The Four Models

Jack Peterson, Managing for Mission

August 9, 2017



If you’re the administrator or trustee of a faith-based school, you have a tough job. Saying our schools are complex organizations doesn’t make it any easier. But it would be helpful to have a framework that brings greater clarity to what we’re doing—both for ourselves and the people we lead.

Every business knows that to succeed it needs an effective business model, and faith-based schools have learned that they do too. But they also need more. In fact, faith-based schools need to manage four different models at work in their school. Each model must be functional in itself and must support the function of the other three.

Let’s take a closer look:

As religion teachers and campus ministers will be happy to remind you, faith formation is at the core of our schools’ mission. It’s what makes us special. But it doesn’t happen by accident. We need to orchestrate a number of activities: To provide spiritual formation to our staff, build religion classes into the curriculum, develop a campus ministry program, service opportunities, and a way to tie our spiritual values to actions for social justice. All these components and others need to be organized into an effective strategy for engendering faith in our students. So we can say we have an Apostolic Model. A rudimentary representation might look like this:


But we’re schools, and as such, we need to prepare students for success in college and later life. To do this we need a college prep curriculum (even if we’re k-8, by the way). We need to put in place professional development, technology and facilities that support that curriculum. To pay attention to our student-teacher ratio and design an effective class schedule. We even need to consider how extra-curriculars like athletics support our pedagogy. Coordinating all this requires thought and skill, and so we can say, we must have a Pedagogical Model.


But anyone who works in a faith-based school knows that learning happens only in a nurturing environment, a fabric of relationships that supports the student in her growth. Again, this doesn’t happen by accident.

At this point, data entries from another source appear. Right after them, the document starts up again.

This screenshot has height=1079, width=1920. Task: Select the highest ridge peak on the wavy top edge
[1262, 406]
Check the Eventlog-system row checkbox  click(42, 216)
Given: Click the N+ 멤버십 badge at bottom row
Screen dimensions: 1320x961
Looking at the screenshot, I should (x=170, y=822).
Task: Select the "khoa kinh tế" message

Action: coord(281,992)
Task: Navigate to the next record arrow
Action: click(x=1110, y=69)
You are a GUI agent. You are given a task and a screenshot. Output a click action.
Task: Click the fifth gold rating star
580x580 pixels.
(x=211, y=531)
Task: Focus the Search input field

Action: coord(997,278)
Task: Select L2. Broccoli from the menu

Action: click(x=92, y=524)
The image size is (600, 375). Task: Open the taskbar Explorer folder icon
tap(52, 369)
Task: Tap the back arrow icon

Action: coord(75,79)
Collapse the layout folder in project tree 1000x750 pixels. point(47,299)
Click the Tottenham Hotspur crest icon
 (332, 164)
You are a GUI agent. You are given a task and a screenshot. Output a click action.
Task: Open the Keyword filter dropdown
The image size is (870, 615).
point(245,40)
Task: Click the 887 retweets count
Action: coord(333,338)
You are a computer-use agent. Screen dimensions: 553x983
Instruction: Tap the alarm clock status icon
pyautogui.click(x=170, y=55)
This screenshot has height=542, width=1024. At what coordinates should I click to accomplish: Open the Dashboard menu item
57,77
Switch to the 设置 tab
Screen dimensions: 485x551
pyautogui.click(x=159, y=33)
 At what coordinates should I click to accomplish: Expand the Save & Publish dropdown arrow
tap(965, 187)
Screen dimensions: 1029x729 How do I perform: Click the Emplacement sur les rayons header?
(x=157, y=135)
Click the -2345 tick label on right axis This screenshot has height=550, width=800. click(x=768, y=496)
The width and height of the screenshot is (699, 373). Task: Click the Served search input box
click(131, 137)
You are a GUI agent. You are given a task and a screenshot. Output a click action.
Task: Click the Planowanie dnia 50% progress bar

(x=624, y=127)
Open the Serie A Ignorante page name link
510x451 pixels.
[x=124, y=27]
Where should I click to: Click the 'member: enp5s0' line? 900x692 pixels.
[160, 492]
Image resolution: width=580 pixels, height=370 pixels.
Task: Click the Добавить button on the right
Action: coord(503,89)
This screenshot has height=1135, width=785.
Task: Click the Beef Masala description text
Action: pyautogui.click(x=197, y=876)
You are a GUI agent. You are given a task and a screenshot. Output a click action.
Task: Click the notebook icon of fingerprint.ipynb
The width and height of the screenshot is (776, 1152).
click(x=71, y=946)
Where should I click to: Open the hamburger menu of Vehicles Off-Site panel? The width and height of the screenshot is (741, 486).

Having a strong community means attracting a committed and diverse student body. It means having skilled faculty who must be supported with professional development, appropriate salaries and benefits. But faith-based schools also need a wider “cloud of witnesses” that support the students, which includes parents and graduates, who are now alumni. Creating a healthy learning community is an intentional act and our strategy for doing so can be called our Community Model.


We don’t usually think of our schools as businesses, but like any business we live with the uncompromising reality that our revenues have to exceed our expenditures. We need to run on a budget, which requires, first of all, a healthy enrollment and tuition revenues, but our schools also require philanthropic support, from annual giving, events and endowment. And we also need to raise money through capital campaigns to provide the needed facilities. This all has to work, year in and year out, so, like any business we need a functioning Business Model.


Clearly for our schools to survive and flourish, each one of the models, our Apostolic, Pedagogical, Community and Business models, have to be well-managed. But here’s the challenge: not only does each have to be functional in itself, they also have to support each other. Most of the people in our schools live in one or another of these models, and may not even be sure why we need the other models, or whether they’re that important. But if you’re a trustee or a chief administrator of a faith-based school, your job is to unite them all into one overall model for an effective school.


As I say, you’ve got a tough job. Managing for mission is the process of aligning all the elements of the four models so that like oarsmen in a racing shell, they all pull together toward the school’s mission. We use tools like strategic planning, appropriate governance models, spirit inspired discernment, thoughtful human resource practices, communications and institutional advancement to achieve this alignment. More can be learned about these tools by exploring the resources on this website,

If you’d like to see a visual presentation of this explanation of the Four Models in a Faith-based School, or use it to share with others in your school, go back to the top of this post and click on the video link.

And thanks for all you do to support faith based education. Keep up your good work on behalf of God’s beloved children.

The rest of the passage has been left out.